• _Cosa fare_
Nel testo sull'esperienza migratoria, quali obiettivi dovrebbero perseguire gli insegnanti nei confronti dell'allievo straniero? Elencali tutti.

• _Sezione del documento_
******************************

L’esperienza migratoria rappresenta un elemento di lacera­zione dell’identità, che spesso provoca un disagio “silenzioso”, diffi­cile da comprendere. Alla luce di questa realtà costruire le solide basi del rispetto che si può avere solo mediante la conoscenza dell’Altro. L’intento degli insegnanti dovrebbe essere quello di favo­rire nell’allievo straniero una maggiore adesione alla realtà e ridurre quell’aura quasi mitologica, veicolata dai media, che spesso caratte­rizza il paese d’emigrazione, rafforzare la sua autostima e offrirgli maggiori strumenti per un confronto con la società di arrivo. Stimo­lare nel gruppo la convivenza con altre identità etniche e culturali non significa appiattirsi azzerando le differenze, ma al contrario im­plica saper stimolare la capacità di ciascuno di essere differente. L’obiettivo finale consiste nell’educazione al diritto alla differenza. Questo richiede a ciascuno di noi di sfuggire ai condizionamenti omologanti. “Abbiamo tutti gli stessi diritti perché siamo tutti uguali” non è vero, perché non siamo tutti uguali, e questa è una re­altà: il vero obiettivo di una società giusta verso tutti è garantire il ri­conoscimento e il diritto ad essere diversi e il dovere di rispettare la diversità altrui.

******************************

• _Materiale fornito_
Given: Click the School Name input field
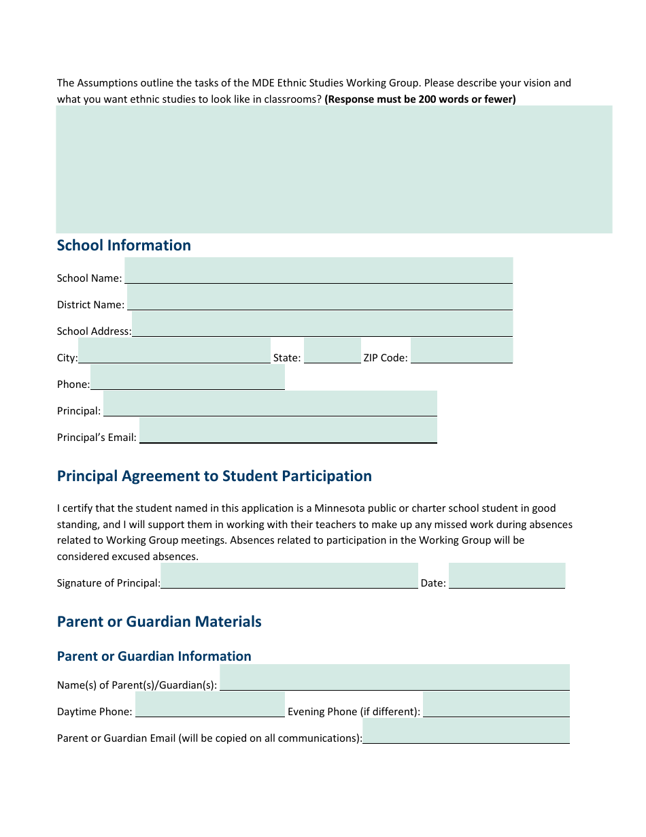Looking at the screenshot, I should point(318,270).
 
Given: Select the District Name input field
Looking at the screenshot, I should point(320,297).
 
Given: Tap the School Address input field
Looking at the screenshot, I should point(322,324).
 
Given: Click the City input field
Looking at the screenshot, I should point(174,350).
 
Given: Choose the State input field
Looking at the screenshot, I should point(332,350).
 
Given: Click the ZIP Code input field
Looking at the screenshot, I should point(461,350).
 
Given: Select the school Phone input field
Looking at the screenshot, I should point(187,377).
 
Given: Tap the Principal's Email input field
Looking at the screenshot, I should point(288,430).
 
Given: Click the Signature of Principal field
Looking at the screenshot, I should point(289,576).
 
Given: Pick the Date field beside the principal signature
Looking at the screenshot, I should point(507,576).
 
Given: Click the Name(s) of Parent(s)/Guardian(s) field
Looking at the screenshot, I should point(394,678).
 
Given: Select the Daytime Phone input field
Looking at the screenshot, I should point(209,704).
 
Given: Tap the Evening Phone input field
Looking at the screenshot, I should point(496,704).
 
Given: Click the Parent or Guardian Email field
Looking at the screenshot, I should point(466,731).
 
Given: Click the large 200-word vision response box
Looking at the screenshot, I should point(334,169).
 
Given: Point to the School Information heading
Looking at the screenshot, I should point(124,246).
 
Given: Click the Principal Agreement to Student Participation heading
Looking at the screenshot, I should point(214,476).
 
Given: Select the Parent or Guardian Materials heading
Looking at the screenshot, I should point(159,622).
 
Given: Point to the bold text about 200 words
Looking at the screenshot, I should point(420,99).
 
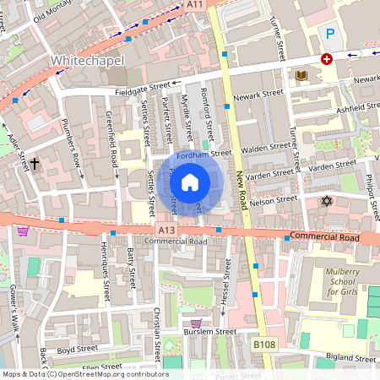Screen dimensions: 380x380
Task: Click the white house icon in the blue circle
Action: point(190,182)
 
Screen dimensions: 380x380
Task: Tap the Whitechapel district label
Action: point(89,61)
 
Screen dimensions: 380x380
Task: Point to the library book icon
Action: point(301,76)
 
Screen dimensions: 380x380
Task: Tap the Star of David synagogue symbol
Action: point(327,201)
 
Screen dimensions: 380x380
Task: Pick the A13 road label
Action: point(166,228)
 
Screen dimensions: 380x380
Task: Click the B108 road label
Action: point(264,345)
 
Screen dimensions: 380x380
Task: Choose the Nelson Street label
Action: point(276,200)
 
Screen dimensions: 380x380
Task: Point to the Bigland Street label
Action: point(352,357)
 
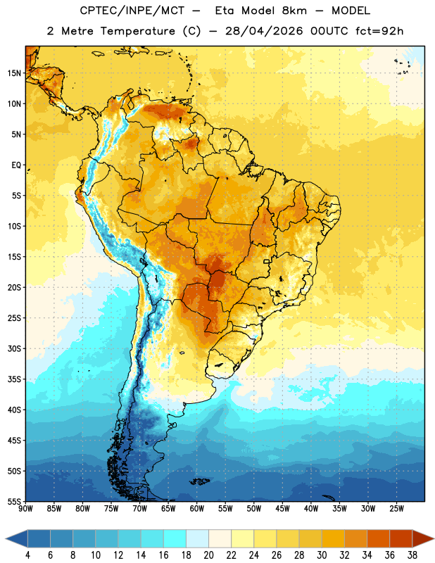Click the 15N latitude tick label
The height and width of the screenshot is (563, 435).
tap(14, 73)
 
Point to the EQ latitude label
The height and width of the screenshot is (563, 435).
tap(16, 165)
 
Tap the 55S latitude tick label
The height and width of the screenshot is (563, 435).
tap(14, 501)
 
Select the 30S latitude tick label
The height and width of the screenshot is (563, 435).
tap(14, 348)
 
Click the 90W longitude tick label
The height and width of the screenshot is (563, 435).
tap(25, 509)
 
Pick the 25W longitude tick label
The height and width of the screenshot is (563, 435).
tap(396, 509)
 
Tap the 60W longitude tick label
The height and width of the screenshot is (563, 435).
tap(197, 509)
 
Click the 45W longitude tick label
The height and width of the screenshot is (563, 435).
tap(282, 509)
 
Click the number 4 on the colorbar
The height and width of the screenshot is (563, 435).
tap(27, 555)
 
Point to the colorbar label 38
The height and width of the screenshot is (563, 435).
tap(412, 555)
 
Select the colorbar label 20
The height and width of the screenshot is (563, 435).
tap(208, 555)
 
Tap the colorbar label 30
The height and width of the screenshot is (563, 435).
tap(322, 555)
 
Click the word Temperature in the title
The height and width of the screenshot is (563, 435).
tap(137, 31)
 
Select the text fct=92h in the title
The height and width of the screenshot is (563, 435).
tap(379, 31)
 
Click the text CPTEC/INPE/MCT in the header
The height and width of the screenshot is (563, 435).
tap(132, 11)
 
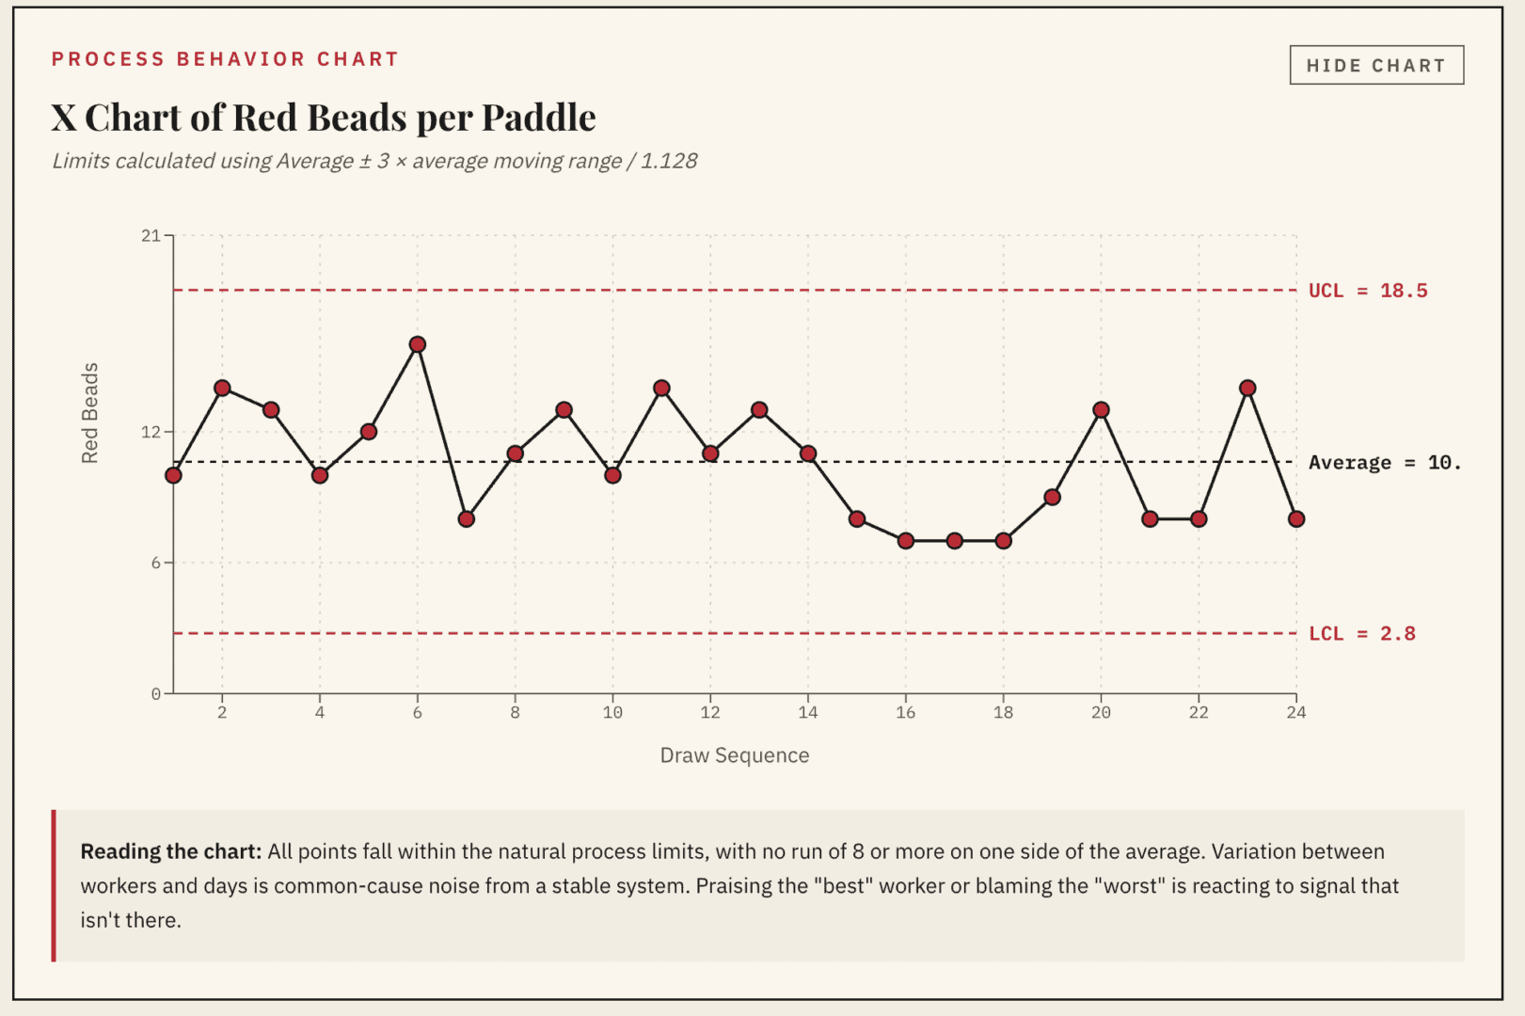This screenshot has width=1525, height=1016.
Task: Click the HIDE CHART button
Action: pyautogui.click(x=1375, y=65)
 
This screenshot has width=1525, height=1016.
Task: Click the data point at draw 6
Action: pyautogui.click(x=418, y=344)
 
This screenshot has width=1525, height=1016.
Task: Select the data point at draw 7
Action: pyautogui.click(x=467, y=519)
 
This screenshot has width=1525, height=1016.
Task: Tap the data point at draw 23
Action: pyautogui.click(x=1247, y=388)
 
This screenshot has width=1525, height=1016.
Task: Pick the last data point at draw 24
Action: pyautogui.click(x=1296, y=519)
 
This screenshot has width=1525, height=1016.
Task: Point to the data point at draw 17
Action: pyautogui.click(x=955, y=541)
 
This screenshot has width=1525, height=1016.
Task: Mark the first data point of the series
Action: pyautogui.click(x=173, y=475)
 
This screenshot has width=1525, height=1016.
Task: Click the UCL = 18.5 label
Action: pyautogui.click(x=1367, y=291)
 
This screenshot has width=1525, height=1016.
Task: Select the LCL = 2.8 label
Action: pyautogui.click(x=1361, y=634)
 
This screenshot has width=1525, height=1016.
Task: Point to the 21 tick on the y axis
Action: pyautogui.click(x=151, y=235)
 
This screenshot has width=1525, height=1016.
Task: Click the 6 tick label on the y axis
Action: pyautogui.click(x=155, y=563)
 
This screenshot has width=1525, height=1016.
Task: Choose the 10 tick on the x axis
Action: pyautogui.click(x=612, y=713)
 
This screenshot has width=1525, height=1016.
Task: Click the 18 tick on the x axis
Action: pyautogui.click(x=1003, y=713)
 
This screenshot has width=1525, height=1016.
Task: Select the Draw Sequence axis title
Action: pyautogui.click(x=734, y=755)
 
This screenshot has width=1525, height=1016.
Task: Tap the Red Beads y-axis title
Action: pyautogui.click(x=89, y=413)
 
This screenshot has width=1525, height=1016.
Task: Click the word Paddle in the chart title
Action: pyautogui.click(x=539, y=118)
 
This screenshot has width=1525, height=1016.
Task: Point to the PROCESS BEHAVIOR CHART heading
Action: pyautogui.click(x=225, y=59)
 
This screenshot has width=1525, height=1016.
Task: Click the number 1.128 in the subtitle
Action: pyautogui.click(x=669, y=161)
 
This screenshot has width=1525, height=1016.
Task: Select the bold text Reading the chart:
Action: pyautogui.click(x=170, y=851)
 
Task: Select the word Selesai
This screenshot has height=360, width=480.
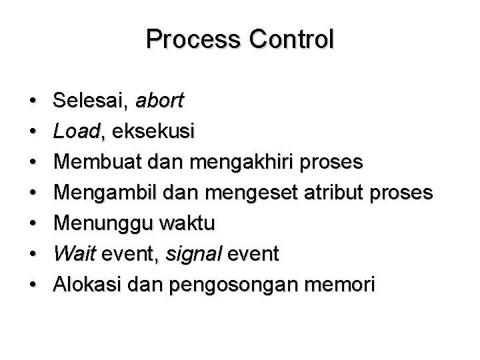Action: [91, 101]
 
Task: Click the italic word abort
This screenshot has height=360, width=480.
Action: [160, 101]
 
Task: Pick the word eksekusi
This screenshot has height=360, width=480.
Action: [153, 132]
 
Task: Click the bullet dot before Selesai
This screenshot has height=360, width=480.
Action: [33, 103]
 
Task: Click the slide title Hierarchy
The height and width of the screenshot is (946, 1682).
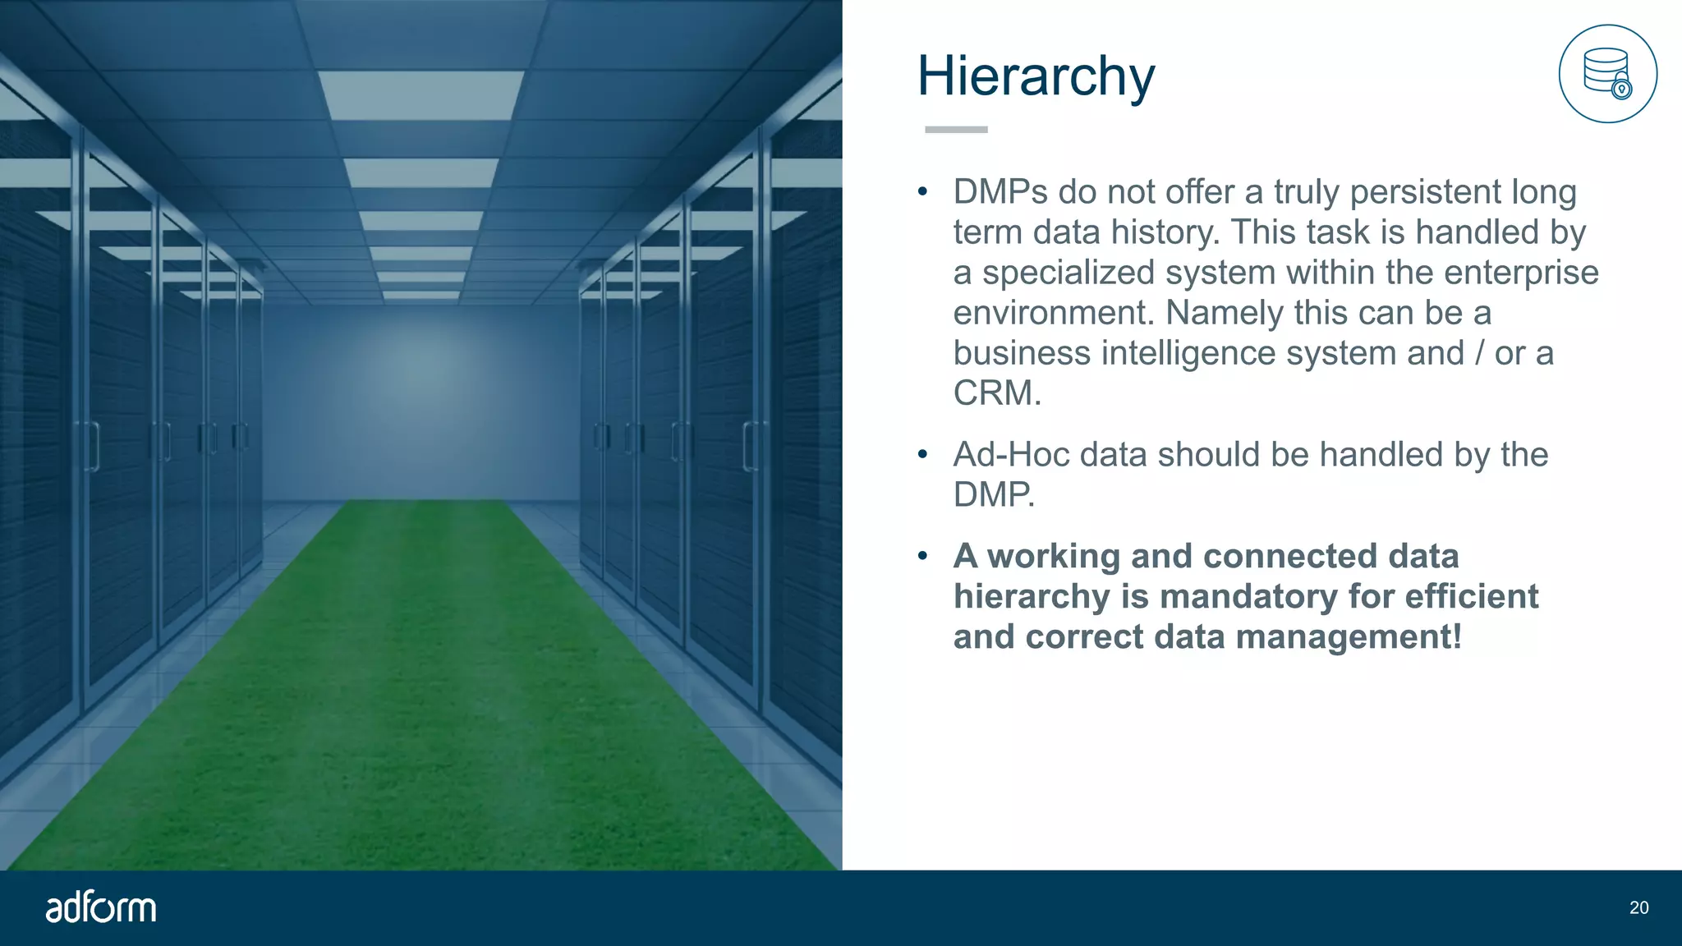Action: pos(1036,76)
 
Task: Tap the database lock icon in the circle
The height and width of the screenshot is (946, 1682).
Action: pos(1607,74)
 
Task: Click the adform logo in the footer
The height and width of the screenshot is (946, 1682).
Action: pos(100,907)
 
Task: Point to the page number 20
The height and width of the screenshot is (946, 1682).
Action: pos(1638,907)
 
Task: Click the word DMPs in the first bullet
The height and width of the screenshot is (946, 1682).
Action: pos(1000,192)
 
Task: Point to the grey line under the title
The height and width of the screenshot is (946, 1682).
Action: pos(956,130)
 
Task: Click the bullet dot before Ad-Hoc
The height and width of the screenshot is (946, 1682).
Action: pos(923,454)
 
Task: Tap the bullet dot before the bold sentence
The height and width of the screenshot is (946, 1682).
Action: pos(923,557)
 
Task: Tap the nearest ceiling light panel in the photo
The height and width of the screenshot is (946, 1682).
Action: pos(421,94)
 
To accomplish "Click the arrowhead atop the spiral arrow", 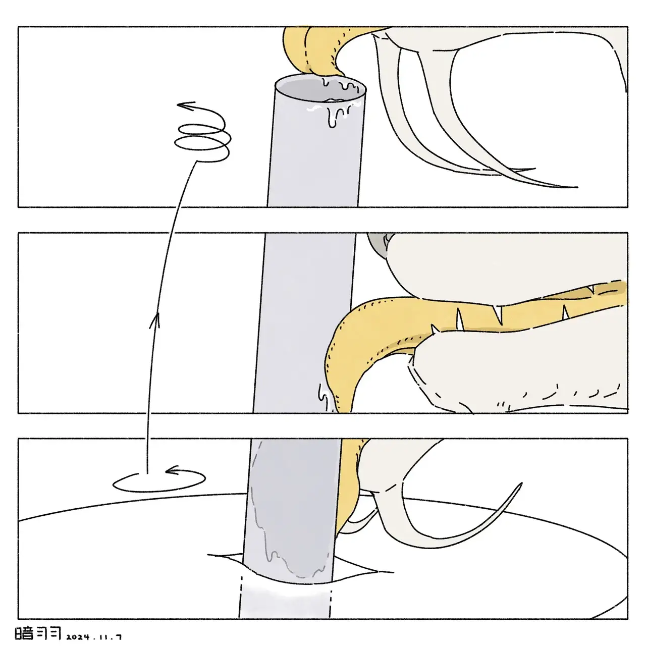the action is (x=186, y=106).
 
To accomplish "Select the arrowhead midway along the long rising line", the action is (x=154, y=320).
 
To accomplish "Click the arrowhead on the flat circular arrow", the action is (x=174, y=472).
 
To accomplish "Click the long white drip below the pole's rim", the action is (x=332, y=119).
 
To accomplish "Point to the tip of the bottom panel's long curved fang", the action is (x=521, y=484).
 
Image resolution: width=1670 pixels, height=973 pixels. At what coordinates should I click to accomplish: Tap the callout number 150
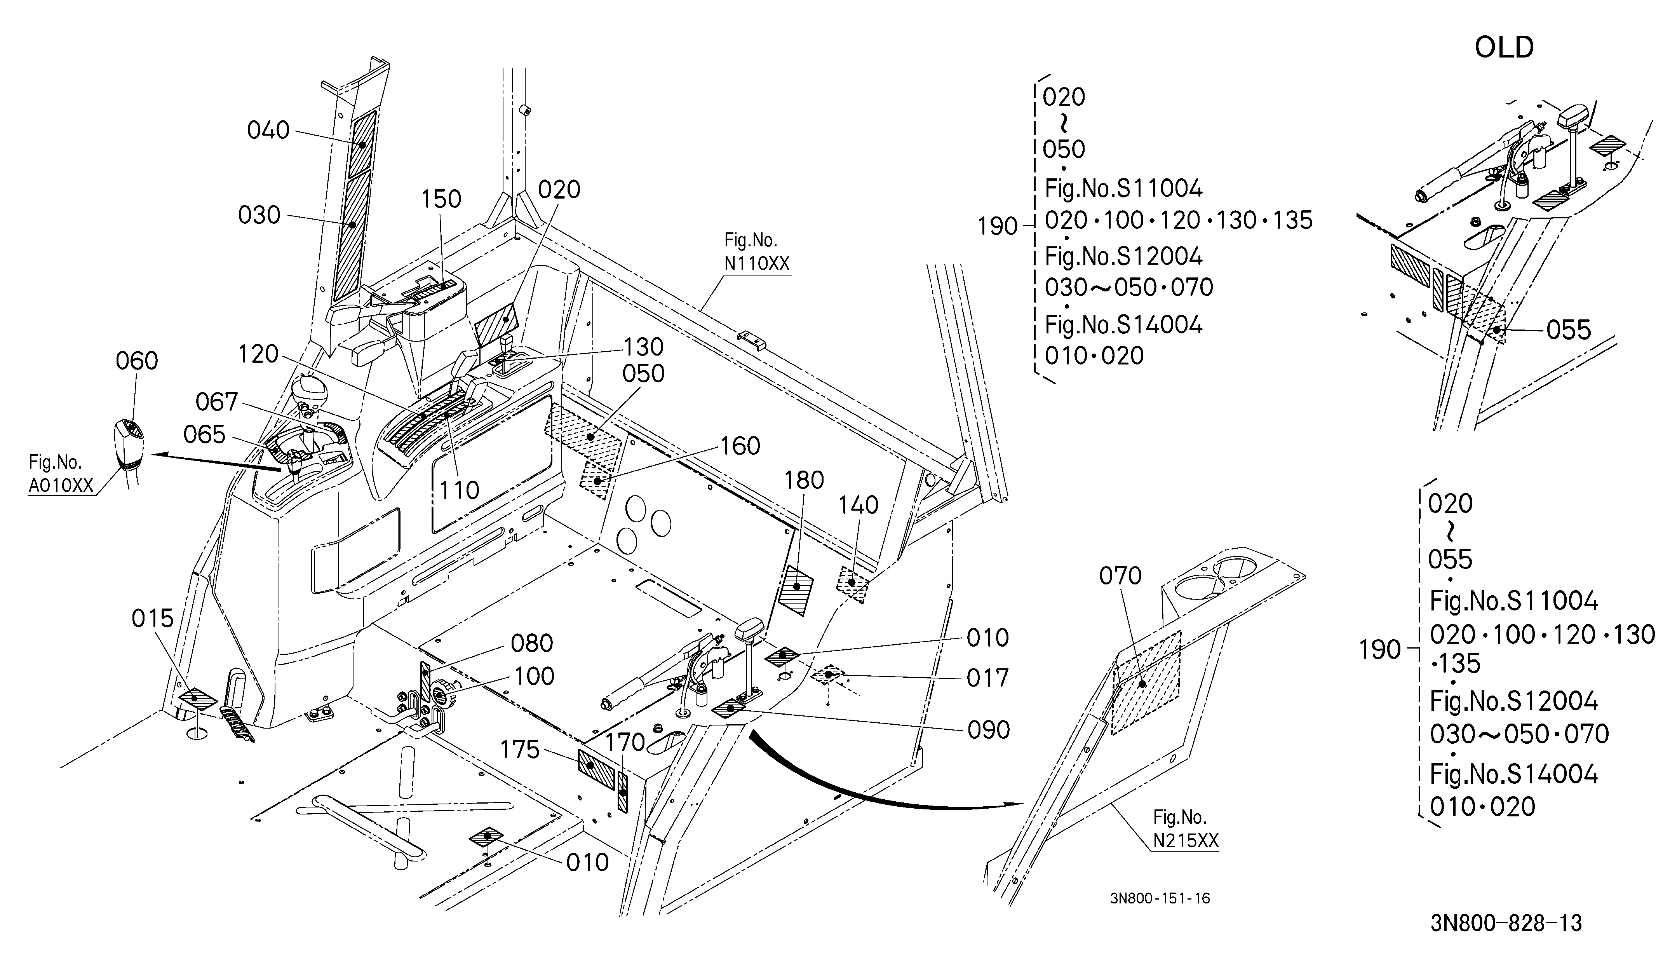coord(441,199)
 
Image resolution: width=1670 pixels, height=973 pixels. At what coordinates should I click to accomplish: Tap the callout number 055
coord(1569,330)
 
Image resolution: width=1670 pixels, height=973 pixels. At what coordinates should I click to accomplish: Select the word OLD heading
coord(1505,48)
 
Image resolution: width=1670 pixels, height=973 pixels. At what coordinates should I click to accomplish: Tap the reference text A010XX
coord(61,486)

******************************

• _Compito svolto_
- Favorire una maggiore adesione alla realtà e ridurre l'aura quasi mitologica, veicolata dai media, che spesso caratterizza il paese d'emigrazione
- Rafforzare la sua autostima
- Offrirgli maggiori strumenti per un confronto con la società di arrivo